Она отступила назад и подозрительно уставилась на него.
– Почему ты так со мной разговариваешь?
– Как так?
– Как с диким животным. Думаешь, меня надо укрощать? – Она прищурилась. – Может, ты разговаривал обо мне с Фейт?
– Нет, я никогда ни с кем тебя не обсуждал.
– Врешь! – Она ударила его по руке. – Ты знаешь, да?
– Что знаю? – уклончиво спросил он, потирая руку. – Вот это ты двинула, девочка.
– Знаешь, что случилось со мной после того сражения.
– Да, – признался он секунду спустя. – Я слышал, как ты рассказывала жене капитана об этом, и хочу сказать...
– Значит, ты знаешь, что я не девственница!
– Ага, но это не проблема. Я тоже не дев...
Она замахнулась и влепила ему пощечину.
– Не смей смеяться надо мной, Тавиш, или я перережу тебе глотку, как перерезала ему – тому скоту-англичанину, который изнасиловал меня!

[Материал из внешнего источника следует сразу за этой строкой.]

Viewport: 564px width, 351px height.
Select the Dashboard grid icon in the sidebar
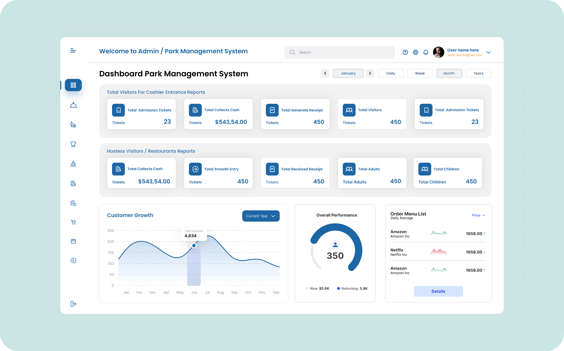pos(73,85)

– Девочка, мне бы никогда и в голову не пришло смеяться над тем, что случилось с тобой. Ты храбрая и красивая девушка, Эстреллита, и прекрасная, как лунный свет на воде. И я хочу, чтоб ты знала: я буду защищать тебя ценой собственной жизни столько, сколько потребуется.
Она шмыгнула носом.
– Ты красиво говоришь, но прости, Тавиш, я не могу. Не сейчас.
– Я хочу жениться на тебе, девочка, – мягко проговорил Тавиш. – Я молодой, сильный, люблю работать. Я кое-что поднакопил Я буду хорошо заботиться о тебе.
Последовало долгое молчание, после которого она сказала:
– Я подумаю, Тавиш, я подумаю – Помолчав, она добавила: – Но ничего не обещаю!
– Ты слышал? – Фейт застыла – Кто-то кого-то ударил.
– Если мои догадки верны, – тихо проговорил Николас, – это Эстреллита залепила пощечину Маку. Не волнуйся. Мак не обидит ее.
– Ты уверен?
– Уверен. – Ник усмехнулся. – Разве ты не заметила, что наш женоненавистник Мак по уши влюбился в маленькую цыганку? И она об этом знает. Он как воск в ее руках.
– Он неравнодушен к ней? Правда?
– Правда. С самой первой встречи они почти не сводят друг с друга глаз. Все это царапанье и рычание просто часть ухаживания.
Они услышали низкое бормотание и женский голос отвечающий ему, но слов было не разобрать Ник поднялся и протянул руку Фейт.
– И хотя я надеюсь, что между ними все сладится, у меня нет никакого желания подслушивать. Не желаете ли взять урок плавания при луне, миссис Блэклок?
Она с готовностью подскочила.
– С удовольствием, мистер Блэклок.
Ник поднял одеяло, встряхнул его и перебросил через руку.
– Для чего оно тебе? Сейчас же совсем не холодно.
Он подмигнул, но не объяснил.
Они пришли к кромке воды. Песок был чистым и белым, а вода блестела, как неподвижное, темное зеркало, окаймленное легкими кружевными оборками из пены, в которых запутывался лунный свет. Луна изящным полумесяцем низко плыла по небу. Они были приблизительно в миле от спящей рыбацкой деревушки Биарриц, и кругом было тихо.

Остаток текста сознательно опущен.